The two essential documents for financial management during incapacity
- Financial power of attorney: This legal document can give your agent the authority to pay bills, make financial decisions, manage investments, file tax returns, mortgage and sell real estate, and address other financial matters that are described in the document. Financial Powers of Attorney come in two forms: “durable” and “springing.” A durable power of attorney goes into effect as soon as it is signed, while a springing power of attorney only goes into effect after you have been determined to be mentally incapacitated.
- Revocable living trust: This legal document has three parties to it: (1) the person who creates the trust (you might see this written as “grantor” or “settlor” — they mean the same thing); (2) the person who legally owns and manages the assets transferred into the trust (the “trustee”); and (3) the individual who benefits from the property transferred into the trust (the “beneficiary”). In the typical situation, you will be the settlor, the trustee, and the beneficiary of your revocable living trust. But if you ever become incapacitated, your designated successor trustee will step in to manage the trust assets for your benefit.
To be part of an effective incapacity plan, your revocable living trust should contain provisions to determine your mental status through a private process (such as a disability panel, an attending physician, the opinion of two doctors, or some other method) rather than a public court process. Also, the trust agreement should contain specific instructions about how to take care of you if you are declared mentally incapacitated.
How to choose the right agents for your incapacity plan
What you should consider when deciding who to name as your financial agent and health care agents include:
- Where does the agent live? With modern technology, the distance between the client and the agent is almost irrelevant.

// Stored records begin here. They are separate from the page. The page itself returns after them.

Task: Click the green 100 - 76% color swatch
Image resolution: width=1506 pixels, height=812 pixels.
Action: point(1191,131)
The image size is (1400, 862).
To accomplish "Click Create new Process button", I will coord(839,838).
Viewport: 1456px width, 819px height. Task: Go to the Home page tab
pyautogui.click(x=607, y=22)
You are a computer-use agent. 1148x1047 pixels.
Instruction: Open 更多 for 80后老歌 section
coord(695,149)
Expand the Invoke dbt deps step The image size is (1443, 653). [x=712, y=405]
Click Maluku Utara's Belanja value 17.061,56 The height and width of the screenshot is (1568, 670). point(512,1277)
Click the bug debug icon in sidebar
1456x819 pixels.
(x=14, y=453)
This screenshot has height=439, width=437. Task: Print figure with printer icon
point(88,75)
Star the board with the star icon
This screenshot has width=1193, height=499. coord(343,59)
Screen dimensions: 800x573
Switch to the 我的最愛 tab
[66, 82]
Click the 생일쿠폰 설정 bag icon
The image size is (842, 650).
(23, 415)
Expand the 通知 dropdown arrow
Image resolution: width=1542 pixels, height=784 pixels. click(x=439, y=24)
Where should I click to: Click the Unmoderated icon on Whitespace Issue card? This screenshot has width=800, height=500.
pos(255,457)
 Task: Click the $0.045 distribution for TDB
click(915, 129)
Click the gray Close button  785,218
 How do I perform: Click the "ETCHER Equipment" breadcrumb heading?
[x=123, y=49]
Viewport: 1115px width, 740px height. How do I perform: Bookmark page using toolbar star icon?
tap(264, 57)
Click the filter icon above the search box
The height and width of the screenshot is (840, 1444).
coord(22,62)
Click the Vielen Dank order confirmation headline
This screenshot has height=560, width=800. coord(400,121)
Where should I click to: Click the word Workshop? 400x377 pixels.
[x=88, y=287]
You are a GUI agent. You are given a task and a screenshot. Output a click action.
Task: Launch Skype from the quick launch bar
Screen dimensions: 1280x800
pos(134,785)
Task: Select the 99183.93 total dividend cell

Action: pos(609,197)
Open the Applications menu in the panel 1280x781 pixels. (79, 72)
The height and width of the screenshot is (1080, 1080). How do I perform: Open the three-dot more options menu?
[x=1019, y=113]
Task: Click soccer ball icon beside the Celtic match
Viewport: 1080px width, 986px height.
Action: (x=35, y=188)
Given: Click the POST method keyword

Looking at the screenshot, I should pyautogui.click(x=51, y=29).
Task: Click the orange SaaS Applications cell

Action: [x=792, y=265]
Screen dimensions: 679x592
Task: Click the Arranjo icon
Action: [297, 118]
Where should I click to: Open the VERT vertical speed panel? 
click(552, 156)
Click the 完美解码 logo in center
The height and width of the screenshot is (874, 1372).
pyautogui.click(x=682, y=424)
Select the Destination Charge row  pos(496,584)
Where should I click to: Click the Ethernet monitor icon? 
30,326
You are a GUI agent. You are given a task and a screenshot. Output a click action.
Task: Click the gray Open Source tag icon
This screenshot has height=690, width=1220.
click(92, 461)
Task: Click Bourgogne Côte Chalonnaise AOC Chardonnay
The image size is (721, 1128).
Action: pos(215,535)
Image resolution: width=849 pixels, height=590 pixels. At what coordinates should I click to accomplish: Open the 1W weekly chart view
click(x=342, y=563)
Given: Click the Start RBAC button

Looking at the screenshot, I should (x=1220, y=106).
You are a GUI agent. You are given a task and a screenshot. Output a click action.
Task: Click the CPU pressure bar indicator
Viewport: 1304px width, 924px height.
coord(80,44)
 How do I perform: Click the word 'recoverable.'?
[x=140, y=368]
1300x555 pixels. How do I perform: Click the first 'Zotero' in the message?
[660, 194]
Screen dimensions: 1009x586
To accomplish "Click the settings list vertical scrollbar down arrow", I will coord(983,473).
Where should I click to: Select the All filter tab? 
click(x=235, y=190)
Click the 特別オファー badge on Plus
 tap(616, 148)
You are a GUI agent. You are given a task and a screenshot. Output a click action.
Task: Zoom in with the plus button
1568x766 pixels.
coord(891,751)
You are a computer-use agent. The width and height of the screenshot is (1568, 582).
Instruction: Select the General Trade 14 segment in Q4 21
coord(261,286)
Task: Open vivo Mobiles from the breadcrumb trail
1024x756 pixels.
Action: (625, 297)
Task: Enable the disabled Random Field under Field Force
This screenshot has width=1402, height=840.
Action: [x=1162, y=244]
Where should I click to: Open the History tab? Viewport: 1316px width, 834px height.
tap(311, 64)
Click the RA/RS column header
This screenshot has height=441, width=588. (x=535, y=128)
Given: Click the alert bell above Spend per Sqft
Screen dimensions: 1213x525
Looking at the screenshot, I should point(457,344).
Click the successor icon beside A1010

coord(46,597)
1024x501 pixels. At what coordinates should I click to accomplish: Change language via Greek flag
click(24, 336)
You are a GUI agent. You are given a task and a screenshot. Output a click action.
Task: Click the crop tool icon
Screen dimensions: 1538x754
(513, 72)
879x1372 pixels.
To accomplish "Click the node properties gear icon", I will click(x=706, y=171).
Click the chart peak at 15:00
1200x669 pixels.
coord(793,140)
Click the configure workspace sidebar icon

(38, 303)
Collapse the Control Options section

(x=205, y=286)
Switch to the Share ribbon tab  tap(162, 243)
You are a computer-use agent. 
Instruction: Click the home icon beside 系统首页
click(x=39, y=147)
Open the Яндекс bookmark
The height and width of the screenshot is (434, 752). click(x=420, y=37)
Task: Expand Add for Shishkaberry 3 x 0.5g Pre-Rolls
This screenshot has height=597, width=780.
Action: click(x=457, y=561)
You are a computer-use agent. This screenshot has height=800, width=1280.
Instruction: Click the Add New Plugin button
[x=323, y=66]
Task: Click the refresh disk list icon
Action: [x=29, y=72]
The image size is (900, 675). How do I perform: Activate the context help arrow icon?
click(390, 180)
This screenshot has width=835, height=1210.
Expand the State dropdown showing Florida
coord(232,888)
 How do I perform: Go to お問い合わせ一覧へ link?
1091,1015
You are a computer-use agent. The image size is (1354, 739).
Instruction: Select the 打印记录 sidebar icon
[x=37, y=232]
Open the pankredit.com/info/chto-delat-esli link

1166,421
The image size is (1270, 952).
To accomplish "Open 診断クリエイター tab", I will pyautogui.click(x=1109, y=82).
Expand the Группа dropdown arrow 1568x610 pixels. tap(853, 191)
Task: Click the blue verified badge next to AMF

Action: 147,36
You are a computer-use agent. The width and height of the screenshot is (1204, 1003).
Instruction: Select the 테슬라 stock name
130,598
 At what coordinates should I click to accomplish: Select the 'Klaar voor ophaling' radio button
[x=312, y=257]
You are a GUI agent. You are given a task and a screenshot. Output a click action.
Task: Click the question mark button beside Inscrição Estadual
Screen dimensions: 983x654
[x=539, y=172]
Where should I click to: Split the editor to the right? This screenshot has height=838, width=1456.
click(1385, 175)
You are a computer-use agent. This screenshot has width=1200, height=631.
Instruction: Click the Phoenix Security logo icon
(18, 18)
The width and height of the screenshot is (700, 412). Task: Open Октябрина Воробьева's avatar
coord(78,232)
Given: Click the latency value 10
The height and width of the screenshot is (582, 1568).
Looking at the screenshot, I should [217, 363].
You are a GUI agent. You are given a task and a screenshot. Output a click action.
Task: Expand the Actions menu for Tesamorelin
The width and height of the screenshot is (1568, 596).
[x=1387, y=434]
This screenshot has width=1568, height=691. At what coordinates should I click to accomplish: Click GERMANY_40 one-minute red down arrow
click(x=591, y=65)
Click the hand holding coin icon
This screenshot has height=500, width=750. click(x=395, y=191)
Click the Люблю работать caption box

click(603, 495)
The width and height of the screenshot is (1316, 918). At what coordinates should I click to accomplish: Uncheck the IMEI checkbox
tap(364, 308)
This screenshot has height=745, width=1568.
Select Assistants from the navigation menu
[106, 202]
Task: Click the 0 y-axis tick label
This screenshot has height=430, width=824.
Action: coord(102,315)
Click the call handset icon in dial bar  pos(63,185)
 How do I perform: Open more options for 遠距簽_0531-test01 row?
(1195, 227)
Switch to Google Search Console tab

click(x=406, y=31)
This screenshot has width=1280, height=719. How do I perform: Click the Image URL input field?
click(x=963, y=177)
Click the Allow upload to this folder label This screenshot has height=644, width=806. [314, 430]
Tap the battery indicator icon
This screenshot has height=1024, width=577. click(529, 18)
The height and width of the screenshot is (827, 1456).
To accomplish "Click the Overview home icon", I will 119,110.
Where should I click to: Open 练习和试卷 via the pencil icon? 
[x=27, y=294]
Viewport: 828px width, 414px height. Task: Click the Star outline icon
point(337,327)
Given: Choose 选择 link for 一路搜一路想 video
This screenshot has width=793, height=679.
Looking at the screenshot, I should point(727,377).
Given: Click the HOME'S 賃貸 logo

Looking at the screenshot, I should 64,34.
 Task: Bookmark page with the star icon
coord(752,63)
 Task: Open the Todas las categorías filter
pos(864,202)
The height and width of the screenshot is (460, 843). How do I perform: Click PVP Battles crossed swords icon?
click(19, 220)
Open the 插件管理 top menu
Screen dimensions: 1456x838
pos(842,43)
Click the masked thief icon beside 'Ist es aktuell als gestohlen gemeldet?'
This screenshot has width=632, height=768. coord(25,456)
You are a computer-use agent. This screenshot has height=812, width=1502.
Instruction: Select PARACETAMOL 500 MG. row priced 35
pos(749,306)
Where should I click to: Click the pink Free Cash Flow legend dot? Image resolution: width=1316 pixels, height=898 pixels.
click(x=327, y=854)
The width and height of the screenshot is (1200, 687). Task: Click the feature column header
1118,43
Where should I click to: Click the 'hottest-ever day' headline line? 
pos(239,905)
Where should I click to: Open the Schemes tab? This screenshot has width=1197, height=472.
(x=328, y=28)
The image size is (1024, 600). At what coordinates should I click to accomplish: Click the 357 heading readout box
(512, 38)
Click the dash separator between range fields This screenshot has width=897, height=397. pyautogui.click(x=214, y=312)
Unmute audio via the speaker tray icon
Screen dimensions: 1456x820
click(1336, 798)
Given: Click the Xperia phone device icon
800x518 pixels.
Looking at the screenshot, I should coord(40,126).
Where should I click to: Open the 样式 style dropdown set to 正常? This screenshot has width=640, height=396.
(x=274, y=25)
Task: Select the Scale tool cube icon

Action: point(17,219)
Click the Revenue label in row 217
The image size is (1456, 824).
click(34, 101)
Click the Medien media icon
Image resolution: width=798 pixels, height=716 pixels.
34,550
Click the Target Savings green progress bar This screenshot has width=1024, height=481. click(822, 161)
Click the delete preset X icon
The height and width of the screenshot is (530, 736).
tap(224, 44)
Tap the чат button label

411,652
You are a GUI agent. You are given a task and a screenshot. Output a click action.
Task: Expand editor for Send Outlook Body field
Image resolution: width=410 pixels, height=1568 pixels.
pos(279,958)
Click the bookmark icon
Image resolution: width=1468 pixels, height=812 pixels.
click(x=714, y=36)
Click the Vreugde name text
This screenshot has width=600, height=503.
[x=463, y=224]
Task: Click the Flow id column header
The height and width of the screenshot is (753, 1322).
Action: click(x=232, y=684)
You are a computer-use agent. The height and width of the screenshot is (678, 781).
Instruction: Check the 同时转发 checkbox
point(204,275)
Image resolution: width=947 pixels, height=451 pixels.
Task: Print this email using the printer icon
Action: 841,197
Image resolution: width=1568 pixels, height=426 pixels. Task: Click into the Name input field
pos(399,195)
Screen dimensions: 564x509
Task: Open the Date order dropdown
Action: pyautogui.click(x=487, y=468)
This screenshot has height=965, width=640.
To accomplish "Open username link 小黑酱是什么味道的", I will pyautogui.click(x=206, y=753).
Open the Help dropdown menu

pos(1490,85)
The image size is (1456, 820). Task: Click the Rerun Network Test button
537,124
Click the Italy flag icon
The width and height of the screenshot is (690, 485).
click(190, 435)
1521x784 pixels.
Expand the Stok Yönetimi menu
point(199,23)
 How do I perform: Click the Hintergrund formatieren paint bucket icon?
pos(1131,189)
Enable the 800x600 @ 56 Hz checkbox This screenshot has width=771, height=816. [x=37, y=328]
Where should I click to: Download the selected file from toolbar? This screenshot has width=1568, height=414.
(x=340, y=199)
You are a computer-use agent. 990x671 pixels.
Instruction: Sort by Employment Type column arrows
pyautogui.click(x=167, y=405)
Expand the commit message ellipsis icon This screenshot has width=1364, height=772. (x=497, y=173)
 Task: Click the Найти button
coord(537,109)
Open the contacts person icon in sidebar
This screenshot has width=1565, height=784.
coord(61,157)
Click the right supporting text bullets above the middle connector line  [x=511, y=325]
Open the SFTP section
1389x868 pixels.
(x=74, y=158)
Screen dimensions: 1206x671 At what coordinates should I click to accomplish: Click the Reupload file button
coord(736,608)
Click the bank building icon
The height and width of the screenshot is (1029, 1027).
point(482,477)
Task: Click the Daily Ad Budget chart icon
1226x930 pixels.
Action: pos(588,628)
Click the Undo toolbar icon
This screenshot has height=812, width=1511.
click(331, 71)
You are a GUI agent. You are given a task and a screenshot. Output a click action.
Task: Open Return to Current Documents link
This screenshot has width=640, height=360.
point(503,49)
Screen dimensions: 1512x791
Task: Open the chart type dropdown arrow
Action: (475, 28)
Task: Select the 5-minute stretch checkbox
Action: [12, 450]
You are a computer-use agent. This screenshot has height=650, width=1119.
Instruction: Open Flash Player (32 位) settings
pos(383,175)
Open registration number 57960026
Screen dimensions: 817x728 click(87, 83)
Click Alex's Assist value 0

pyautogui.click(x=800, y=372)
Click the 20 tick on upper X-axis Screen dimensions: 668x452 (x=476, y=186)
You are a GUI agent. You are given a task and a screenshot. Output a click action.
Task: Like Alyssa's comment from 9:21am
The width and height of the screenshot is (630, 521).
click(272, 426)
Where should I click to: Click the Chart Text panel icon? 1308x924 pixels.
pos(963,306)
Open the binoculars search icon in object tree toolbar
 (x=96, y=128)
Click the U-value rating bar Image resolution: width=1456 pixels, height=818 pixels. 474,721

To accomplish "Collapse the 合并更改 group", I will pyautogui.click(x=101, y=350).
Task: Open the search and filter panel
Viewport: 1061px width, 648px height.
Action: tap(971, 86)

Still, someone who lives close by may be a better choice than someone who lives in another state or country to minimize inconvenience and speed up decision making.
- How busy is the agent? If the agent has a demanding job, young children, or frequently travels for work, then they may not have time to take care of your finances and/or medical needs.
- Does the agent have relevant expertise? An agent with work experience in finances or the medical field may be a better choice than one without it.
Is your incapacity planning up to date?
As time passes by and your life changes, your incapacity plan will become outdated. It is important for you to have your incapacity plan reviewed every few years or after a major life event (such as a divorce or a death) to ensure that the plan will work the way you intend it to work if it is ever needed.